Given problem:
Reproduce each of the following rows verbatim, without any alteration.

Data extract:
━━━━━━
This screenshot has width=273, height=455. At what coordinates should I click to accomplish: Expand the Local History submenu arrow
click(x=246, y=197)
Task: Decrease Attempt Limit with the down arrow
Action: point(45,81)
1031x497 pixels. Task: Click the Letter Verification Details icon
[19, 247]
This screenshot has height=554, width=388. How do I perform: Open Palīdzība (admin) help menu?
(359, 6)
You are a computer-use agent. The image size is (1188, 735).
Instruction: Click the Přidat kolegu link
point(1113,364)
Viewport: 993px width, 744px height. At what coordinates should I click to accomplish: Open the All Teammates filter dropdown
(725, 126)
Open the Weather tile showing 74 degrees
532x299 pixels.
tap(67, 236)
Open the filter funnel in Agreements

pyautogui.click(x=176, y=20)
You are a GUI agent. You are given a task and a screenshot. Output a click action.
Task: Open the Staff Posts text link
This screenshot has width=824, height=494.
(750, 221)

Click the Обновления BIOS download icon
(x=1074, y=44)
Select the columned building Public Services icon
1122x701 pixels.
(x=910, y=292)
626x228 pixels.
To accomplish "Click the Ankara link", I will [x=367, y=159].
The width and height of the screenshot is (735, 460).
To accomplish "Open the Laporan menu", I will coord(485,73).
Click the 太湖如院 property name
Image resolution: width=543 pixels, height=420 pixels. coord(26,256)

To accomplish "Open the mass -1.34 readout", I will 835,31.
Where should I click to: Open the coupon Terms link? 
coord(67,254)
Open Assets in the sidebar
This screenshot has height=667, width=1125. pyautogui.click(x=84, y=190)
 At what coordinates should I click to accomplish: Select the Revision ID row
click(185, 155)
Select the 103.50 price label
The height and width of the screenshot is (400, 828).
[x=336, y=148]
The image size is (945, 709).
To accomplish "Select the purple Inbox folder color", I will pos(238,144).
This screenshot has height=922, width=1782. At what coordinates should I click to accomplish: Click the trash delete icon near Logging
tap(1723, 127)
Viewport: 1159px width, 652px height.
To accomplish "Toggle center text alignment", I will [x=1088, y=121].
━━━━━━
Exercise answer:
This screenshot has width=273, height=455. At what coordinates should I click to accomplish: Expand the Local History submenu arrow
click(x=246, y=197)
Task: Decrease Attempt Limit with the down arrow
Action: point(45,81)
1031x497 pixels. Task: Click the Letter Verification Details icon
[19, 247]
This screenshot has height=554, width=388. How do I perform: Open Palīdzība (admin) help menu?
(359, 6)
You are a computer-use agent. The image size is (1188, 735).
Instruction: Click the Přidat kolegu link
point(1113,364)
Viewport: 993px width, 744px height. At what coordinates should I click to accomplish: Open the All Teammates filter dropdown
(725, 126)
Open the Weather tile showing 74 degrees
532x299 pixels.
tap(67, 236)
Open the filter funnel in Agreements

pyautogui.click(x=176, y=20)
You are a GUI agent. You are given a task and a screenshot. Output a click action.
Task: Open the Staff Posts text link
This screenshot has width=824, height=494.
(750, 221)

Click the Обновления BIOS download icon
(x=1074, y=44)
Select the columned building Public Services icon
1122x701 pixels.
(x=910, y=292)
626x228 pixels.
To accomplish "Click the Ankara link", I will [x=367, y=159].
The width and height of the screenshot is (735, 460).
To accomplish "Open the Laporan menu", I will coord(485,73).
Click the 太湖如院 property name
Image resolution: width=543 pixels, height=420 pixels. coord(26,256)

To accomplish "Open the mass -1.34 readout", I will 835,31.
Where should I click to: Open the coupon Terms link? 
coord(67,254)
Open Assets in the sidebar
This screenshot has height=667, width=1125. pyautogui.click(x=84, y=190)
 At what coordinates should I click to accomplish: Select the Revision ID row
click(185, 155)
Select the 103.50 price label
The height and width of the screenshot is (400, 828).
[x=336, y=148]
The image size is (945, 709).
To accomplish "Select the purple Inbox folder color", I will pos(238,144).
This screenshot has height=922, width=1782. At what coordinates should I click to accomplish: Click the trash delete icon near Logging
tap(1723, 127)
Viewport: 1159px width, 652px height.
To accomplish "Toggle center text alignment", I will [x=1088, y=121].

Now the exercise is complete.